# Chloe's New Boyfriends



## Demonic Hope (Jul 1, 2013)

Chloe one of my female mice went missing for two weeks after my cat knocked her tank open. After two weeks of no sightings I figured she was cat food.

But yesterday I happened to see something small and brown darting through the tunnels in my gerbils tank.

Chloe is very much alive and well and seems to have been taken in by my two male gerbils Luke and Nico.

I tried to introduce her back to her daughters and sisters only all three attempts ended up with Chloe pouncing on the dominate female Abby. The final fight ending with Chloe drawing blood.

So I put her in a bin by herself overnight so in the morning I could get her a tank. Only to wake up to find her bin with a hole in it and Chloe back in the gerbil tank snuggled up with Luke and Nico.

So I gave up. She is now living with the gerbils as long as no fighting takes place.

Here are some pictures of her in the cleaning bin with her new boys.

I tried to upload them but they come up huge and I can't seem to resize them.

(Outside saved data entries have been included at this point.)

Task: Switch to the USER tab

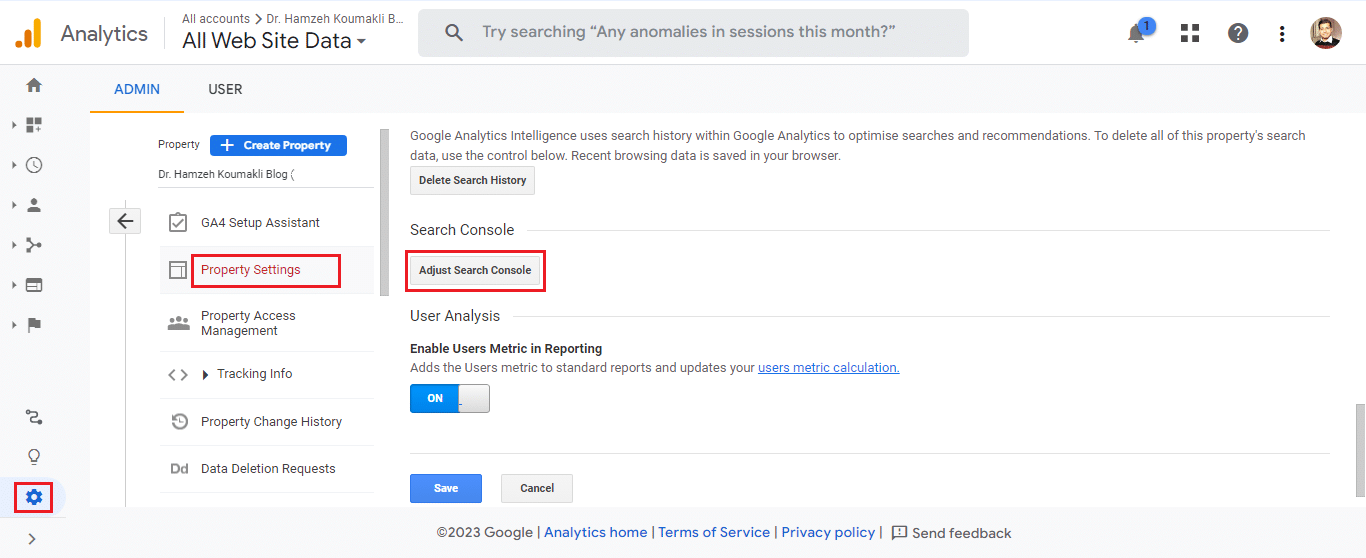Action: 225,89
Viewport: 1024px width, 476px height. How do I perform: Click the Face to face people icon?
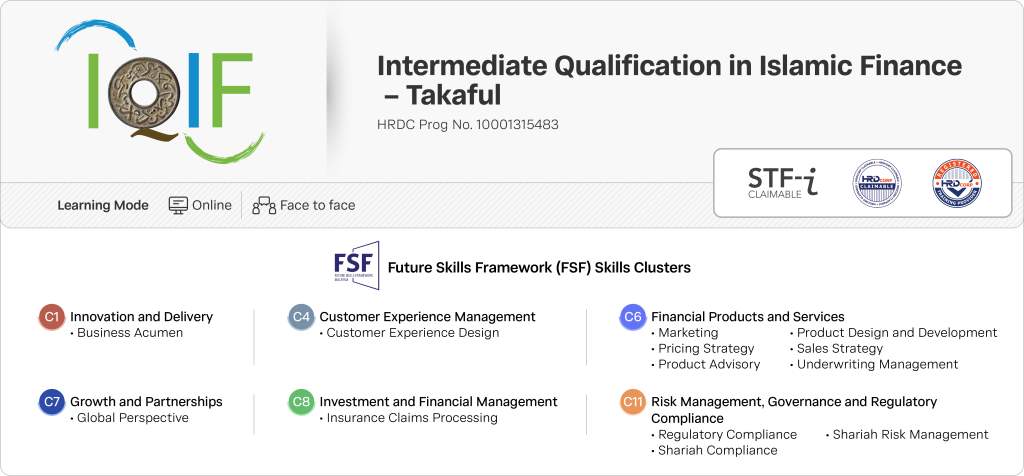click(264, 205)
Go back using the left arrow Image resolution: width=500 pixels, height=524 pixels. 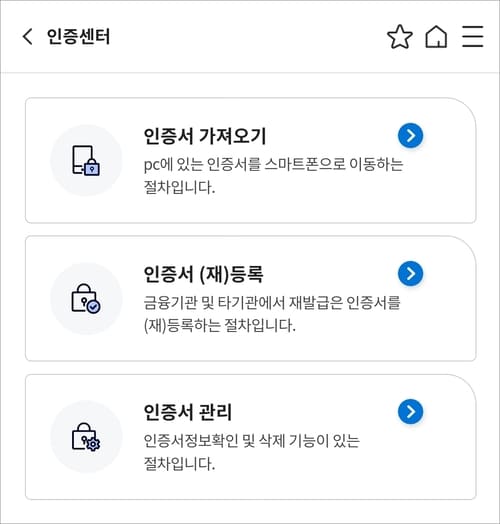coord(28,36)
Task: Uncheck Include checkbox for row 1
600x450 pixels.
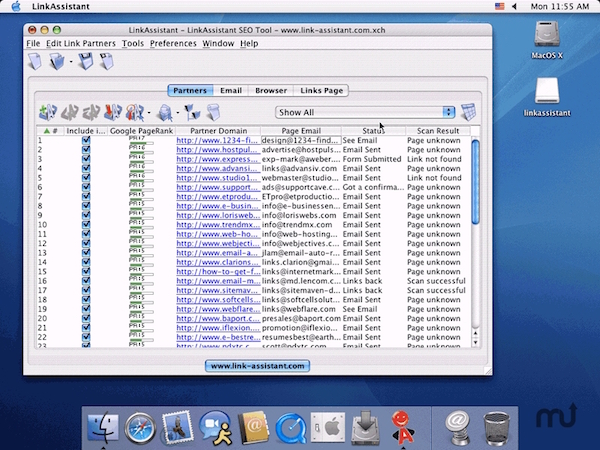Action: (x=85, y=141)
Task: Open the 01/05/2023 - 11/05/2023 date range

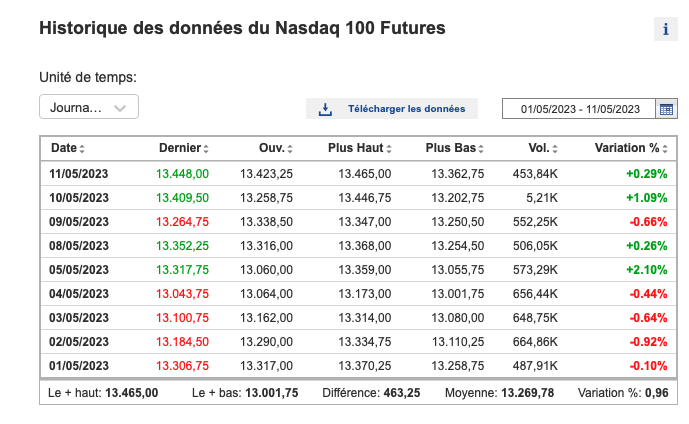Action: [579, 108]
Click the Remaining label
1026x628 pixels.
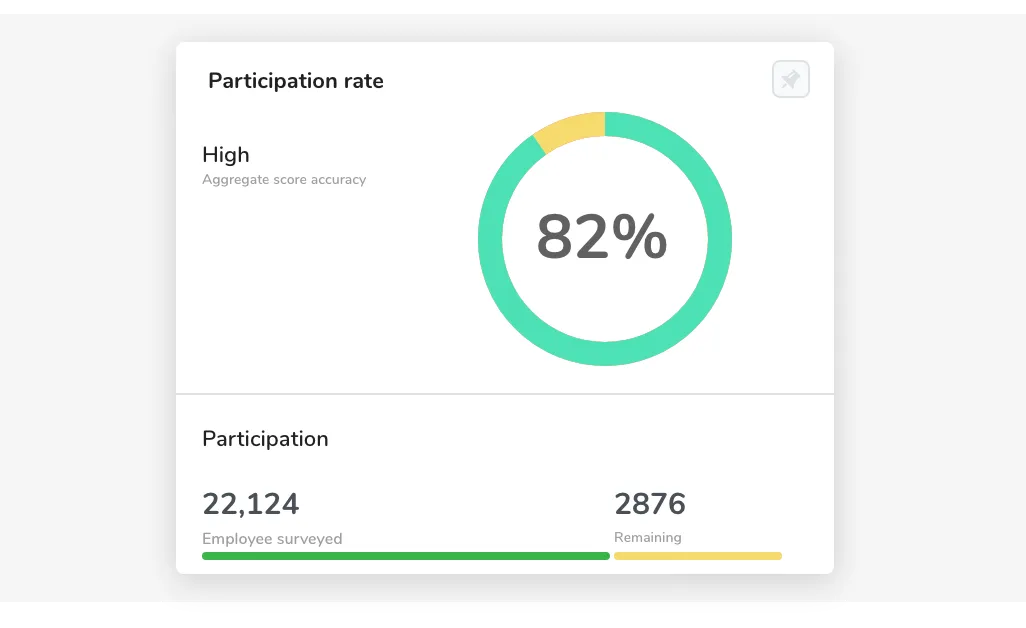pos(648,537)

Cellphone pictures so not the best.

http://i41.tinypic.com/mtay6c.jpg

http://i39.tinypic.com/2prsq49.jpg

http://i43.tinypic.com/mmtz6c.jpg

And Chloe's new home

http://i39.tinypic.com/2jfj33m.jpg


----------



## Miceandmore64 (Jul 16, 2013)

Awwh thats so cute


----------



## MaidenMouse (Oct 5, 2013)

That is absolutely adorable.  If it makes her and them happy, then why not?


----------